*** SOURCE RECORDS Section Begins ***

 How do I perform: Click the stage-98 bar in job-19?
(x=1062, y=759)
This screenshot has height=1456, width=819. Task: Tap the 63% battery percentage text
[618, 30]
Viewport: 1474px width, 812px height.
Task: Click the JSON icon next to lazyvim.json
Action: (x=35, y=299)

*** SOURCE RECORDS Section Ends ***

**TO DO:**
Every entry above should be given again exactly as shown.

**EXERCISE RESULT:**
 How do I perform: Click the stage-98 bar in job-19?
(x=1062, y=759)
This screenshot has height=1456, width=819. Task: Tap the 63% battery percentage text
[618, 30]
Viewport: 1474px width, 812px height.
Task: Click the JSON icon next to lazyvim.json
Action: (x=35, y=299)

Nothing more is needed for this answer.